#### REQUIRED WORK
Restate, in full and unchanged, the entries that follow, but not their pictures.

# # #

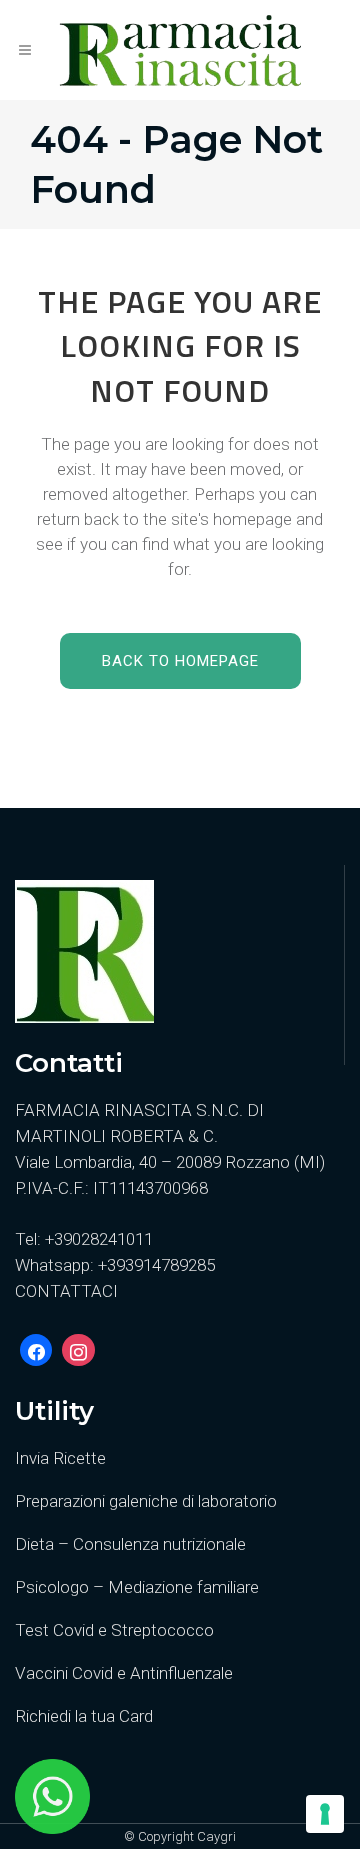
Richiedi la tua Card (84, 1716)
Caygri (216, 1836)
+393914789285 (156, 1265)
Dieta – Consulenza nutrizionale (130, 1544)
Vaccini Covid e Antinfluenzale (124, 1673)
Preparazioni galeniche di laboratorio (146, 1501)
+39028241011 (99, 1239)
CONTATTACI (66, 1291)
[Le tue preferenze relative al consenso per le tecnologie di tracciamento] (325, 1814)
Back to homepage (180, 661)
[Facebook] (36, 1350)
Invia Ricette (60, 1458)
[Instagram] (78, 1350)
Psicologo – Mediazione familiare (137, 1587)
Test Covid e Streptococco (114, 1630)
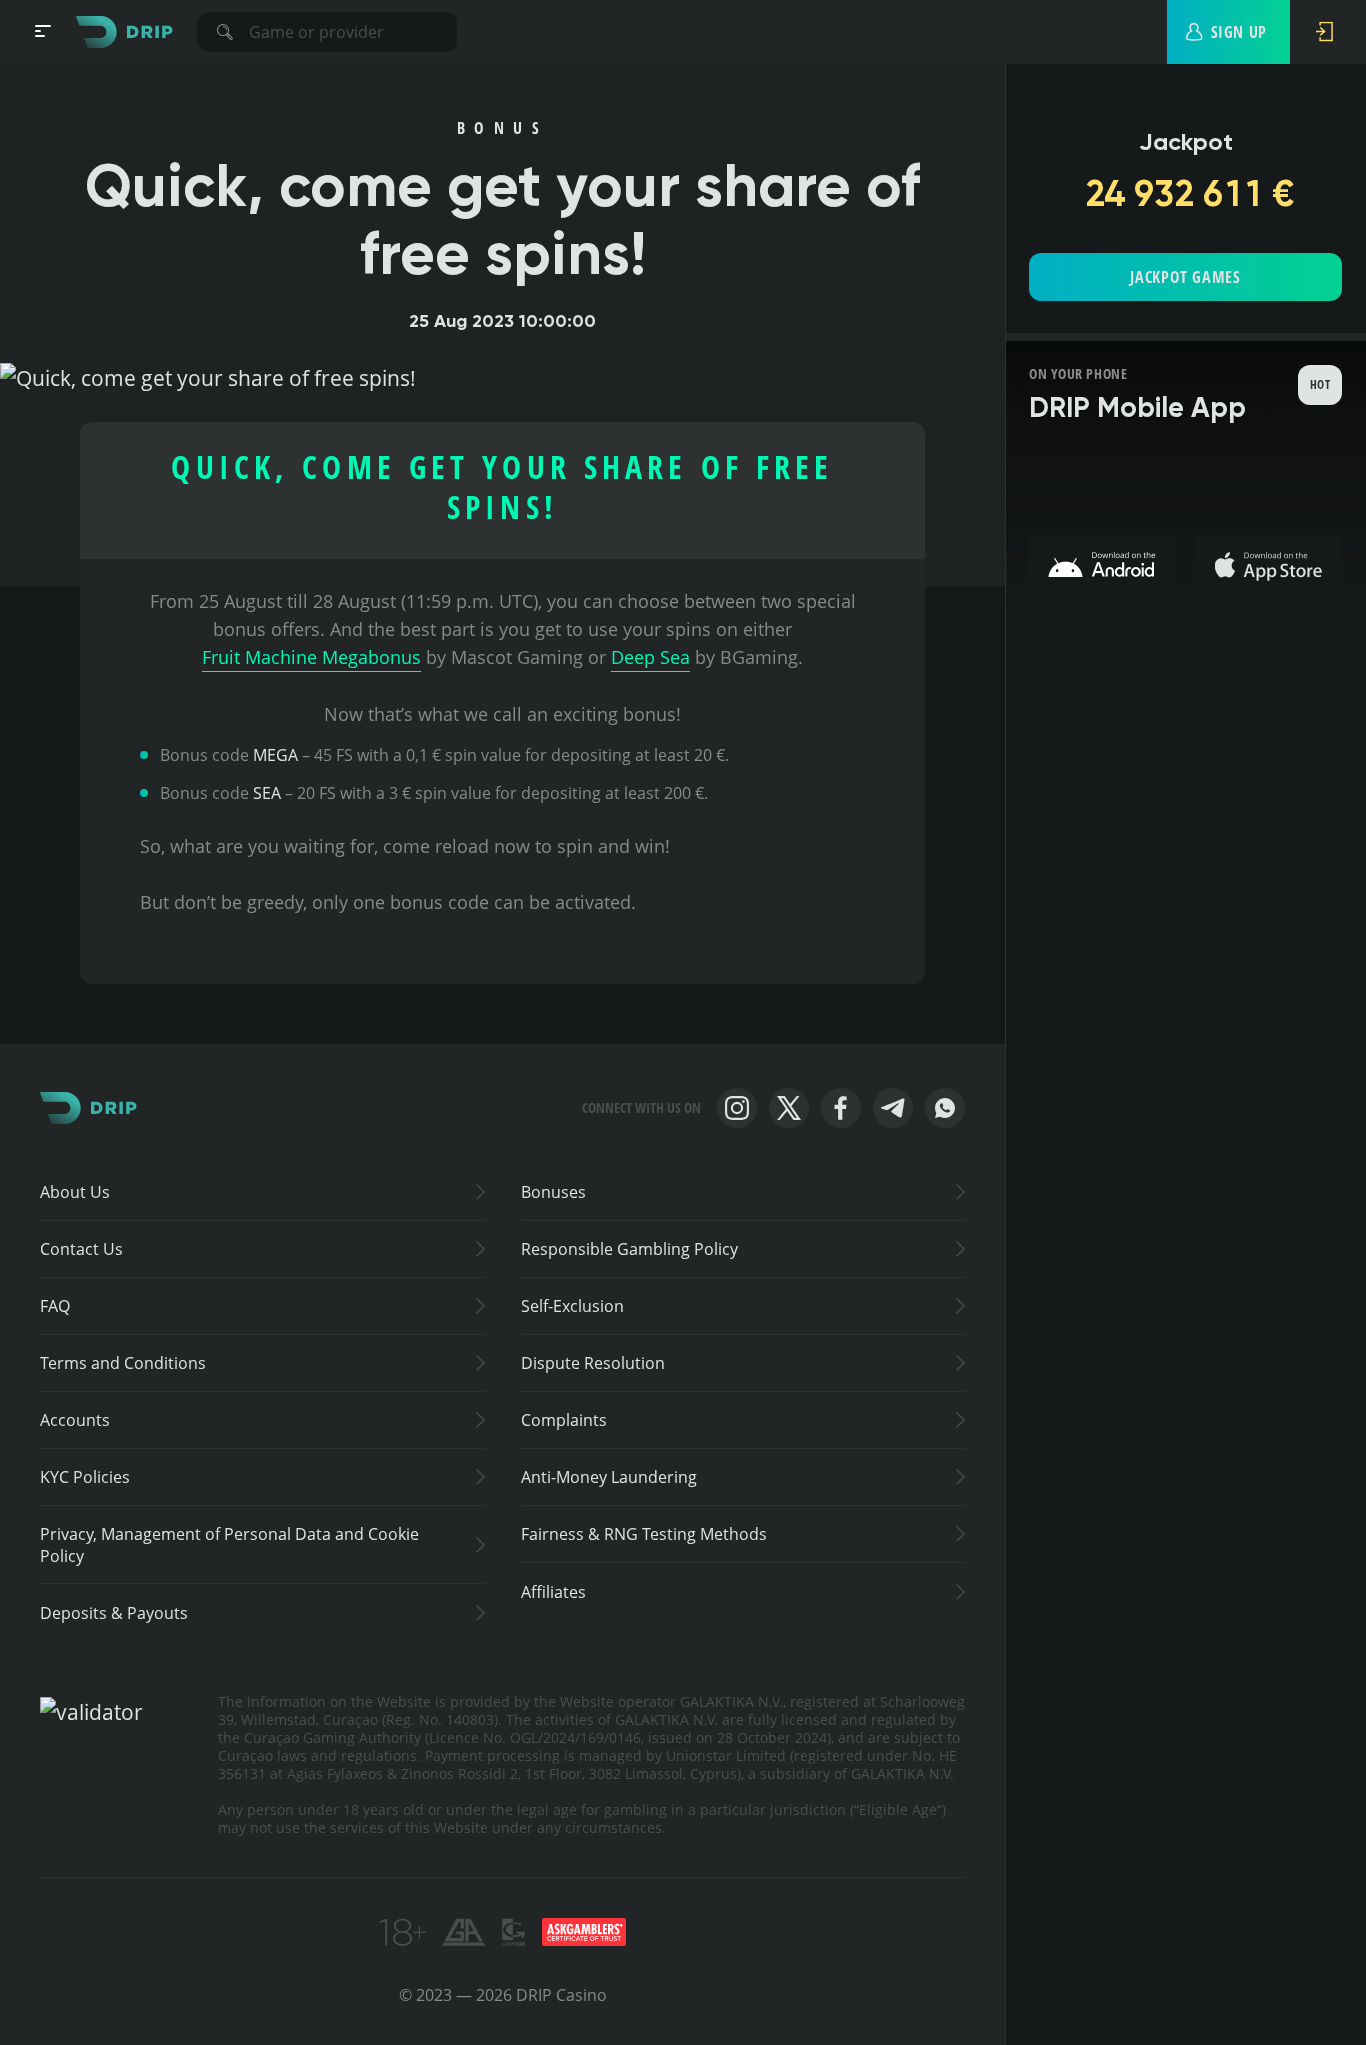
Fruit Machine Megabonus (311, 657)
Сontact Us (81, 1249)
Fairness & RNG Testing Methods (644, 1534)
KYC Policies (85, 1477)
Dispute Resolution (593, 1363)
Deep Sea (650, 657)
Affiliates (553, 1592)
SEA (267, 793)
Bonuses (553, 1192)
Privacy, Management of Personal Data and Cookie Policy (229, 1545)
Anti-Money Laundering (609, 1477)
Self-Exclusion (572, 1306)
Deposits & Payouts (114, 1613)
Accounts (75, 1420)
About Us (75, 1192)
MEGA (275, 755)
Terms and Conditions (123, 1363)
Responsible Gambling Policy (629, 1249)
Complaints (564, 1420)
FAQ (55, 1306)
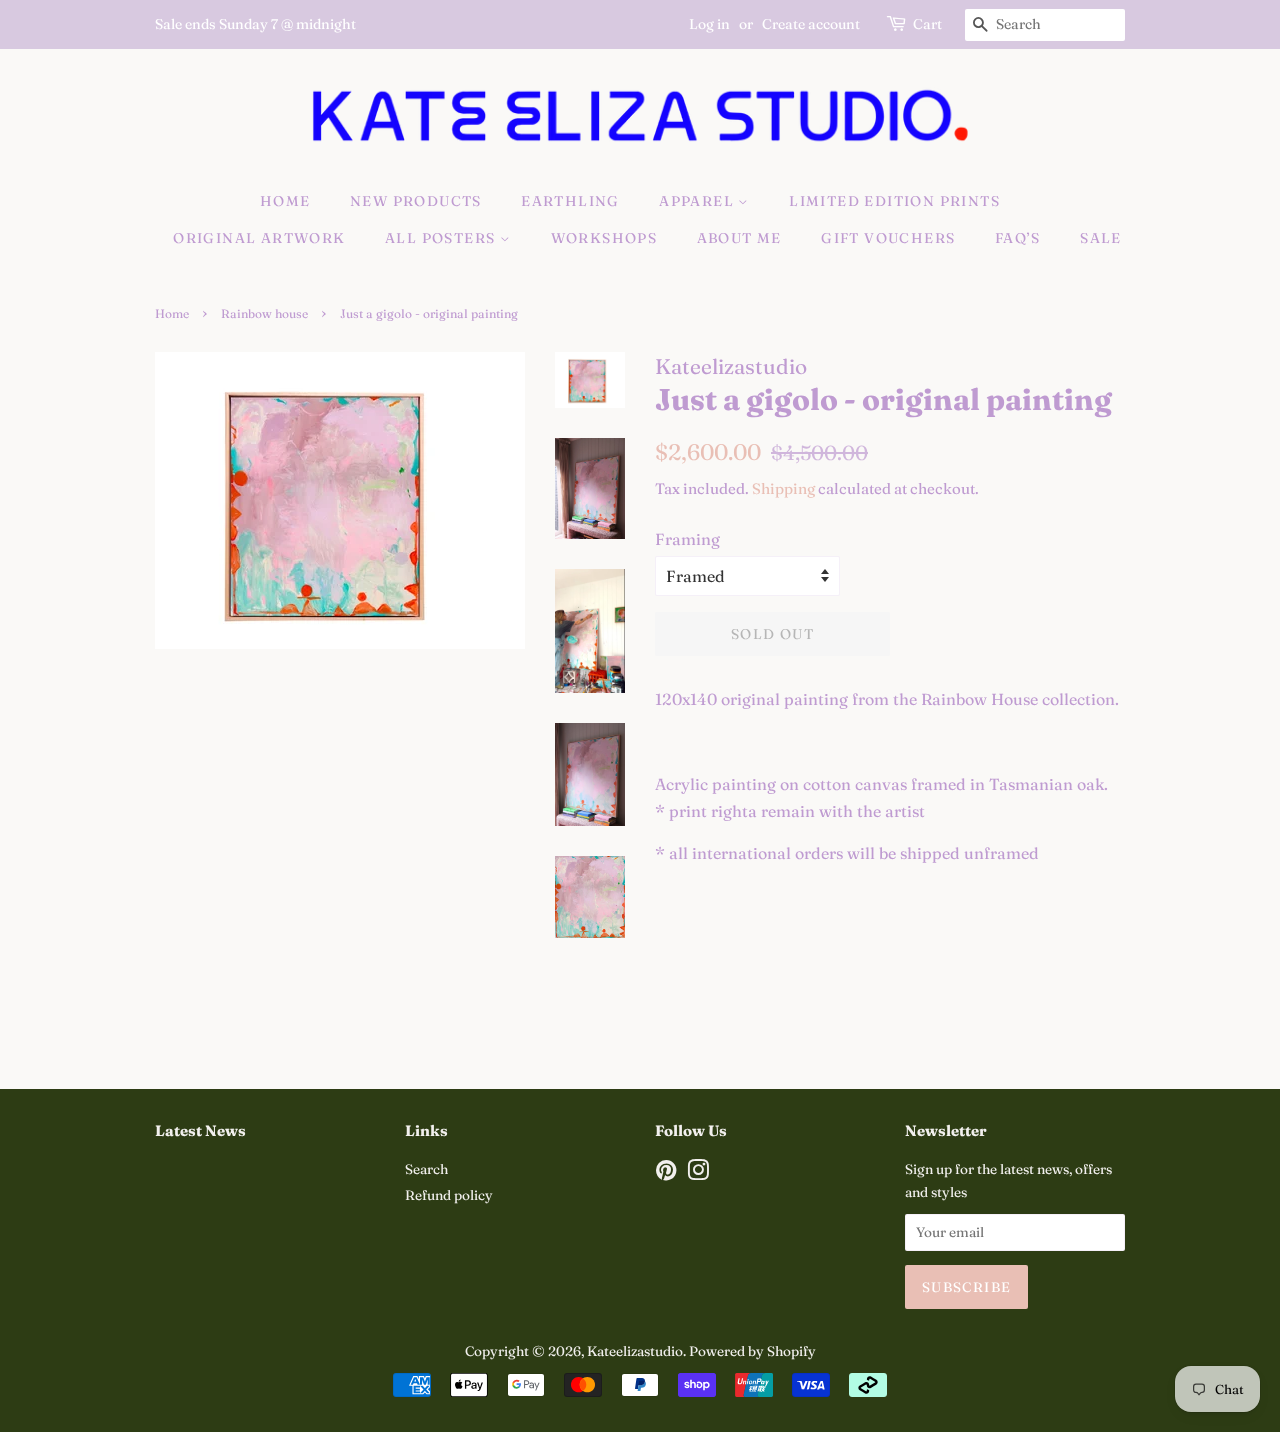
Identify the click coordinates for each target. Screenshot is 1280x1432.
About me (739, 238)
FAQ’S (1018, 238)
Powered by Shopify (752, 1351)
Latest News (200, 1130)
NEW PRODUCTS (416, 201)
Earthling (570, 201)
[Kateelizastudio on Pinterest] (666, 1174)
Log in (709, 24)
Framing (687, 539)
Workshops (604, 238)
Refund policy (449, 1195)
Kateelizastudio (635, 1351)
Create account (811, 24)
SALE (1101, 238)
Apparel (698, 201)
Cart (927, 24)
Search (426, 1169)
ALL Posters (442, 238)
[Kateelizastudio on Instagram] (698, 1174)
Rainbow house (264, 313)
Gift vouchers (888, 238)
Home (285, 201)
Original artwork (259, 238)
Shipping (783, 488)
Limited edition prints (894, 201)
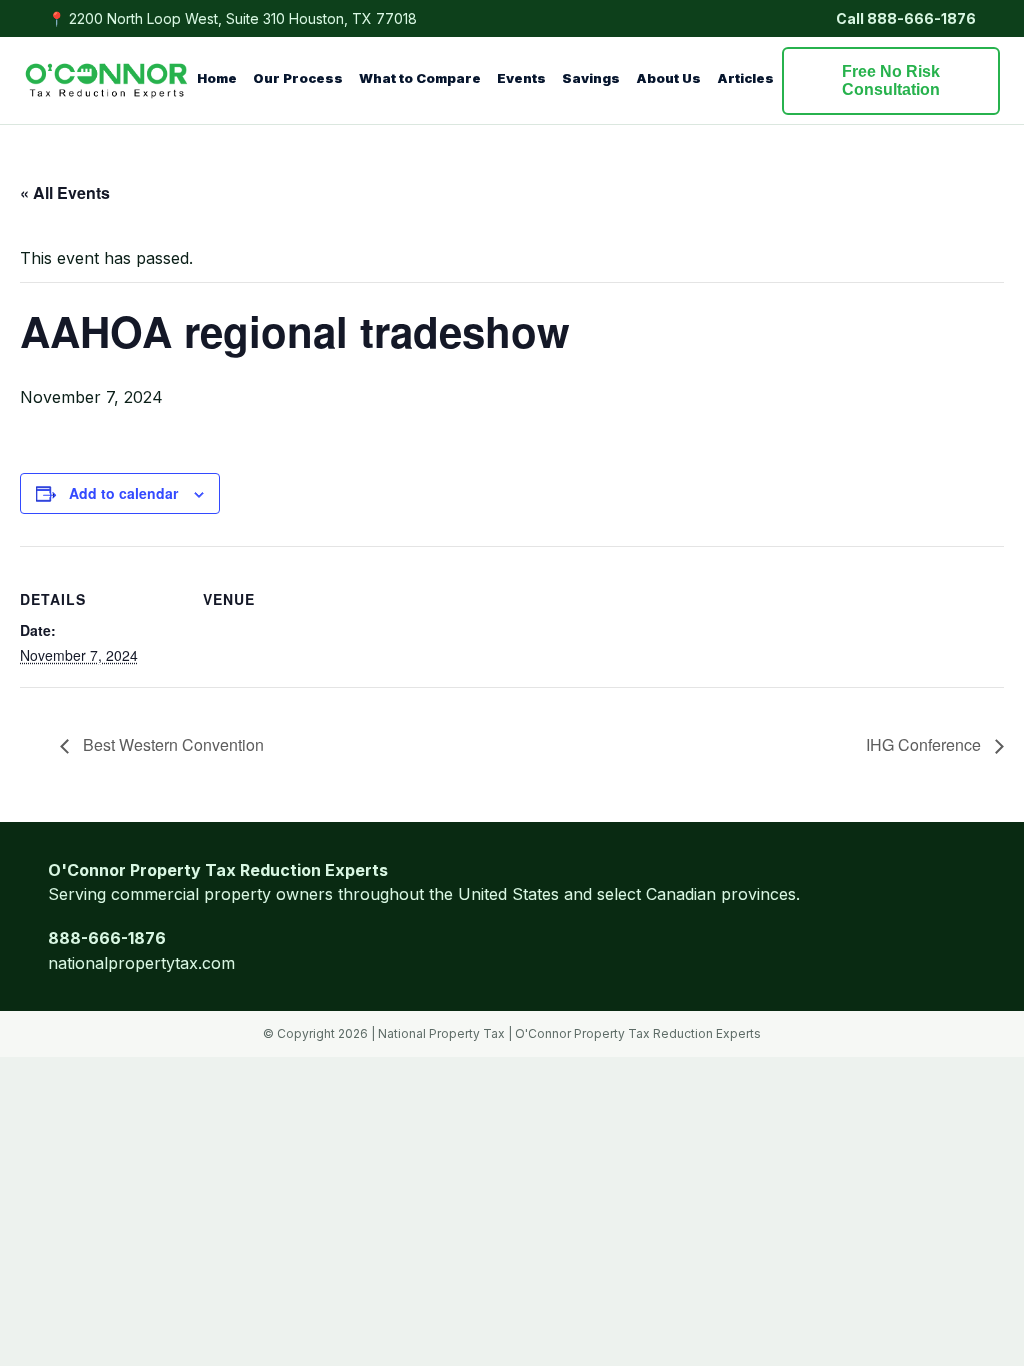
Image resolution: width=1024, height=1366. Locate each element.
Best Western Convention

# # #

#### TASK RESULT
Richiedi la tua Card (84, 1716)
Caygri (216, 1836)
+393914789285 (156, 1265)
Dieta – Consulenza nutrizionale (130, 1544)
Vaccini Covid e Antinfluenzale (124, 1673)
Preparazioni galeniche di laboratorio (146, 1501)
+39028241011 (99, 1239)
CONTATTACI (66, 1291)
[Le tue preferenze relative al consenso per le tecnologie di tracciamento] (325, 1814)
Back to homepage (180, 661)
[Facebook] (36, 1350)
Invia Ricette (60, 1458)
[Instagram] (78, 1350)
Psicologo – Mediazione familiare (137, 1587)
Test Covid e Streptococco (114, 1630)
Fruit Machine Megabonus (311, 657)
Сontact Us (81, 1249)
Fairness & RNG Testing Methods (644, 1534)
KYC Policies (85, 1477)
Dispute Resolution (593, 1363)
Deep Sea (650, 657)
Affiliates (553, 1592)
SEA (267, 793)
Bonuses (553, 1192)
Privacy, Management of Personal Data and Cookie Policy (229, 1545)
Anti-Money Laundering (609, 1477)
Self-Exclusion (572, 1306)
Deposits & Payouts (114, 1613)
Accounts (75, 1420)
About Us (75, 1192)
MEGA (275, 755)
Terms and Conditions (123, 1363)
Responsible Gambling Policy (629, 1249)
Complaints (564, 1420)
FAQ (55, 1306)
Identify the click coordinates for each target. Screenshot is 1280x1432.
About me (739, 238)
FAQ’S (1018, 238)
Powered by Shopify (752, 1351)
Latest News (200, 1130)
NEW PRODUCTS (416, 201)
Earthling (570, 201)
[Kateelizastudio on Pinterest] (666, 1174)
Log in (709, 24)
Framing (687, 539)
Workshops (604, 238)
Refund policy (449, 1195)
Kateelizastudio (635, 1351)
Create account (811, 24)
SALE (1101, 238)
Apparel (698, 201)
Cart (927, 24)
Search (426, 1169)
ALL Posters (442, 238)
[Kateelizastudio on Instagram] (698, 1174)
Rainbow house (264, 313)
Gift vouchers (888, 238)
Home (285, 201)
Original artwork (259, 238)
Shipping (783, 488)
Limited edition prints (894, 201)
Image resolution: width=1024, height=1366. Locate each element.
Best Western Convention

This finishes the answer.